El resultado fue un nuevo triunfo basado en los cánones del toreo auténtico: colocación, temple, mando y ese valor seco y profundo con el que se
hizo el amo en su difícil primero y con el que dibujó dos tandas en redondo
en el quinto que pusieron a la primera plaza del mundo boca abajo, dos
tandas por la derecha en la que se pasó la embestida por la faja y en las que
voló la muleta por los adentros para culminar cada lance donde crepita el
sentido más bello e íntimo del toreo. La tarde en Madrid era majestuosa: las
banderas echadas presagiaban lances de seda y una luz otoñal se deslizaba
desde los tejadillos hasta ese albero blanquecino que al rebotar parecía tan
pálido que se antojaba como de harina.
Salió el primero, un imponente y noble animal con el que Ferrera se zambulló en su característico toreo de atleta: no hubo mando ni compás y la
plaza toda pitó sin rubor al extremeño. El primero del lote del torero riojano,
alto y cornalón, apenas dio opciones de triunfo porque se quedaba tan corto
y era tan mirón que cada muletazo constituía un desafío. Ahí surgió una versión de Urdiales que caló en los tendidos por su sentido del toreo: perfecto
en la distancia, búsqueda del pitón contrario como una magnífica obsesión
y un espadazo monumental que tiró al de la A coronada sin puntilla.

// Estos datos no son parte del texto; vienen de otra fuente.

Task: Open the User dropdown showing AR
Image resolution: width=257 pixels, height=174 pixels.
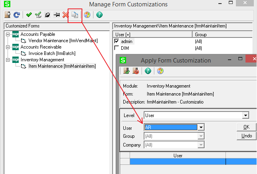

El quinto de la tarde también lucía esa cuerna pavorosa y retorcida marca
de la casa. Era casi negro y en el caballo apretó en un primer puyazo sensacional que le hizo descolgar. Sin embargo, la lidia no ayudó mucho a un toro
al que Diego sacó con tersura al platillo. Echó la muleta por delante y desde
la segunda tanda, bellísima, empezó a romper una faena a la que le faltó el
empuje decisivo por el pitón izquierdo para ser de puerta grande. Urdiales
dejaba la pañosa siempre en el morro del toro y aunque no logró la ligazón
fue capaz de sonsacar varios naturales preciosos. Volvió por la derecha y
se llevó al toro a las rayas con varios de esos lances suyos tan armónicos y
desmayados en los que saca el estaquillador por debajo de la pala del pitón.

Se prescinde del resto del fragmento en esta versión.